Aidan le agarró la mano para demostrarle hasta qué punto estaba dura, y entonces ella apretó, se la retorció y le dio un empujón.
—¡Si serás zorra! —gritó Aidan con voz ronca, doblándose de dolor.
Nicole se ató la bata y se enderezó.
—Conque una cosa buena, ¿eh, Aidan? ¿Eso es lo que soy, una cosa?
—¡Zorra! —repitió Aidan, y añadió otros adjetivos bastante expresivos para sus adentros. Alzó una mirada amenazante, pero sin darle tiempo a pronunciar una sola palabra, Nicole dijo:
—Ni se te ocurra, Aidan —le advirtió. Ella era el cerebro de aquella pareja, y ya iba siendo hora de que él se diera cuenta—. Como me despidas, diré que es en represalia por haber rechazado tu acoso sexual. Diré que hubo intento de violación.
—Qué puta violación ni qué leches —espetó Aidan, aún intentando recuperar el aliento, con las manos en las rodillas.
—Muy bien —replicó Nicole con tranquilidad—. Entonces lo llamaremos acto sexual por consenso que se repite desde hace tres años, y a ver cómo se lo toma tu mujer, Aidan. ¿Y cómo se lo tomará papaíto?
—No puedes demostrar nada.
—Claro que puedo.
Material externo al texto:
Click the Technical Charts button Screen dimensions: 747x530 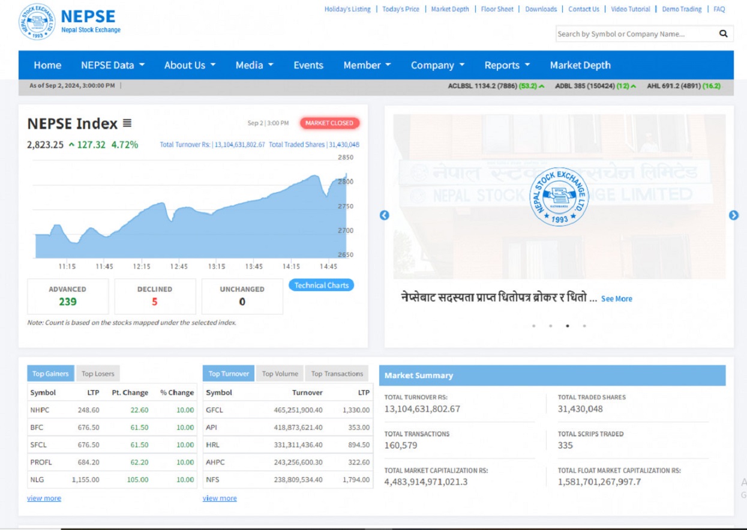[321, 286]
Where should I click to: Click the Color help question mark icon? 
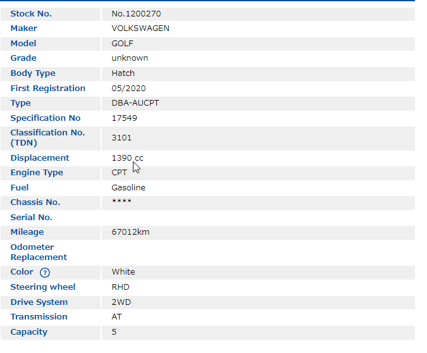(44, 273)
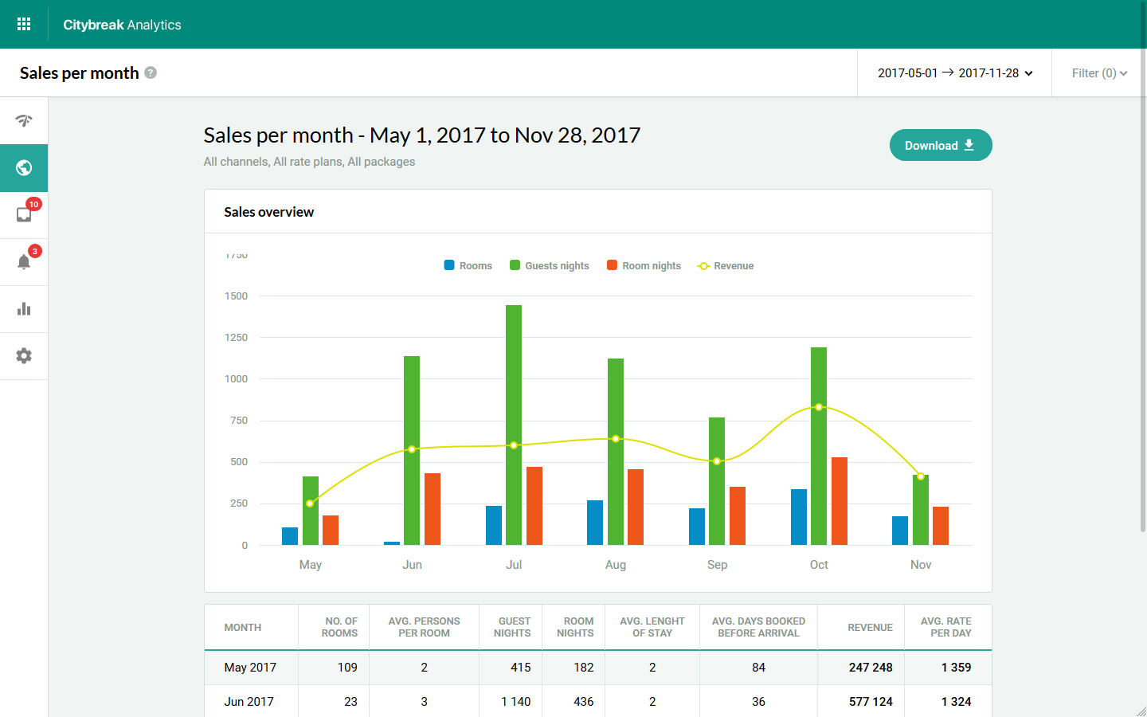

Tengo cuentas de hoteles, además de los nombres de los empleados de todos los sitios a los que hemos ido. Éramos una pareja encantadora y se acordarán de nosotros.
—Si haces público lo nuestro, Anton pedirá el divorcio.
—Pues a lo mejor no estaría tan mal —replicó Nicole. Estaba pensando en Kaitlin, a quien ya no se podía engañar, y en ella misma. Aidan tenía razón. Lo que había entre ellos era sexo fácil y rápido. Estar con Aidan le proporcionaba una buena excusa para seguir con Anton, de modo que estaba atada a dos hombres, por ninguno de los cuales sentía especial cariño. ¿Acaso no se merecía algo más? ¿No valía algo más que eso? Tenía que haber alguien que lo viera, alguien que besara el suelo que ella pisaba.
—Esta relación se está cobrando un precio —dijo, pensando en aquellos dos hombres—. Quizá sea hora de dejarlo.